• Task requirements:
Pictures excluded, reproduce exactly the lines below from the one with "825x756 pixels." through the one with "Given: Open the Файл menu", both included.

─── Material for the task ───

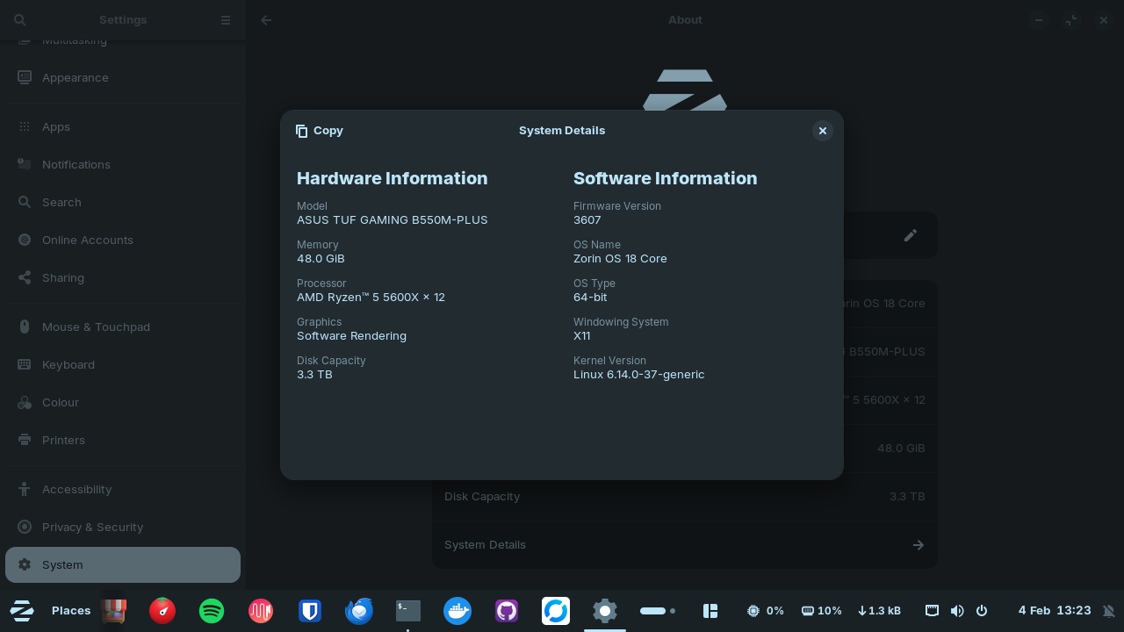Toggle the notifications bell in the panel
The width and height of the screenshot is (1124, 632).
point(1108,611)
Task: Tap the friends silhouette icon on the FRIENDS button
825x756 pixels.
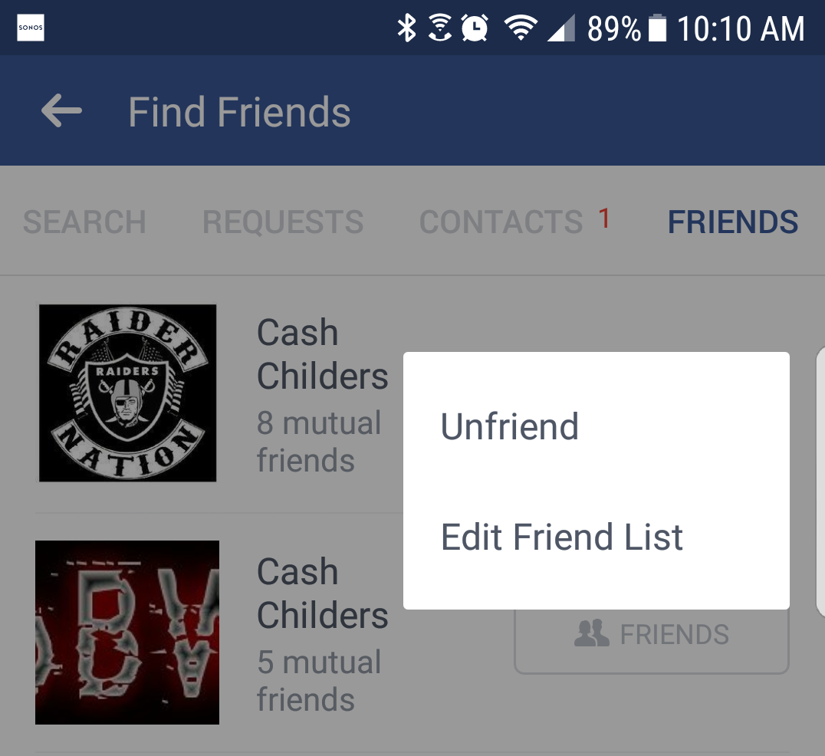Action: (591, 633)
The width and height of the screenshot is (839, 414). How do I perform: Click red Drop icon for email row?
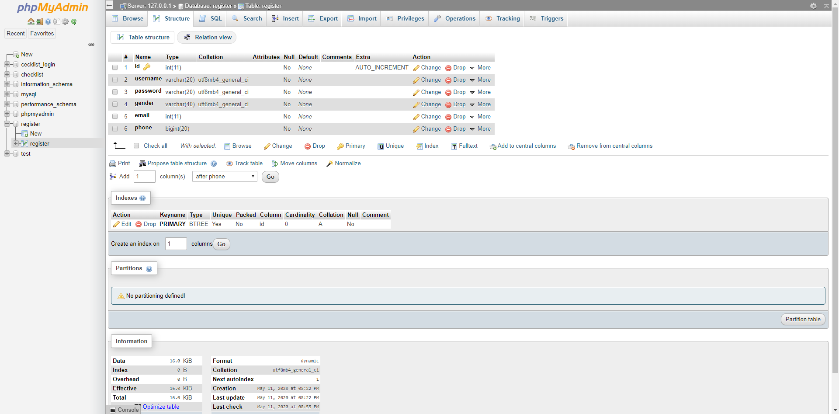[448, 117]
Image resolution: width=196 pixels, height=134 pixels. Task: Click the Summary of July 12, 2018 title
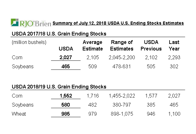(118, 23)
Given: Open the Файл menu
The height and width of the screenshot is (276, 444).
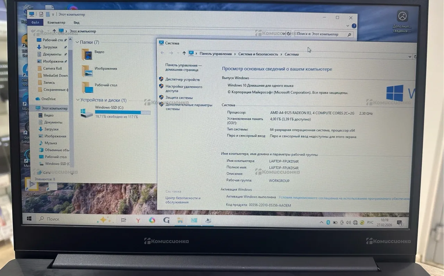Looking at the screenshot, I should 35,23.
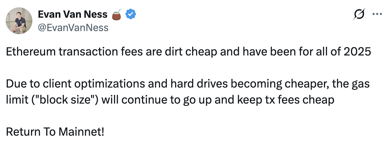This screenshot has width=389, height=141.
Task: Click the year "2025" in the post
Action: 358,52
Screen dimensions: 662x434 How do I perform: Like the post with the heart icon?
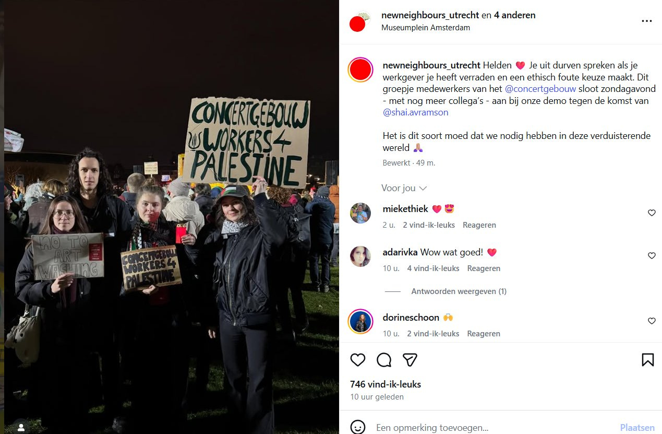[x=358, y=360]
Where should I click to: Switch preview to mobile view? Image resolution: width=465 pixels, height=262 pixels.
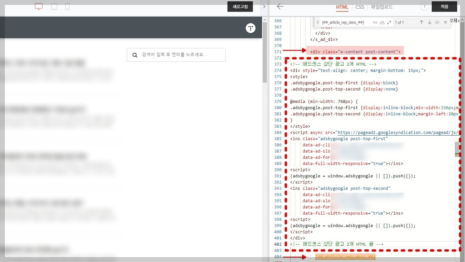point(67,6)
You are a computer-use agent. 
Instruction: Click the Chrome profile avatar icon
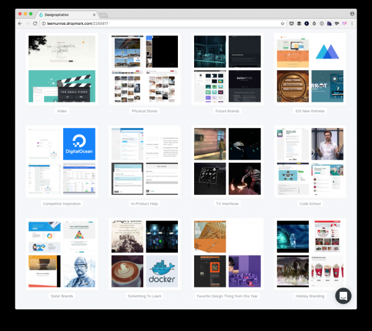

───

• Expected output:
825x756 pixels.
Action: (591, 633)
The width and height of the screenshot is (839, 414). How do I perform: Click red Drop icon for email row?
[448, 117]
Image resolution: width=196 pixels, height=134 pixels. Task: Click the Summary of July 12, 2018 title
(118, 23)
Given: Open the Файл menu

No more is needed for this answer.